======== Given information
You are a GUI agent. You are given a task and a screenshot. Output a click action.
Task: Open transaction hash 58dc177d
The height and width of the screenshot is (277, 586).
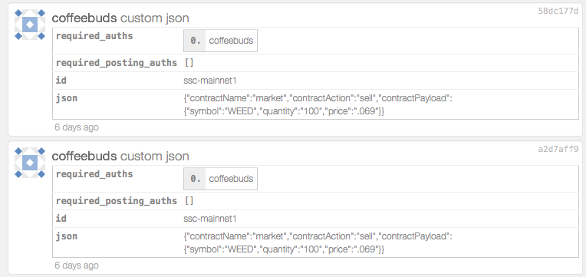(558, 11)
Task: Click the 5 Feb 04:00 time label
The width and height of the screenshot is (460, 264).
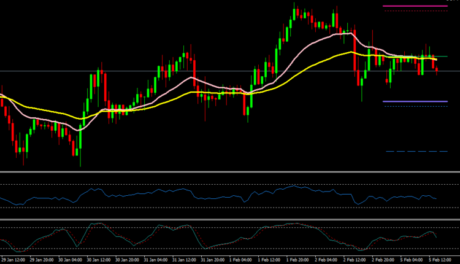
================
*What to work on*
Drop the pictures and reproduce the rest of the entries above exactly.

*Reply*
You are a GUI agent. You are given a task and a screenshot. Output a click action.
Task: Open transaction hash 58dc177d
The height and width of the screenshot is (277, 586).
(558, 11)
Task: Click the 5 Feb 04:00 time label
The width and height of the screenshot is (460, 264).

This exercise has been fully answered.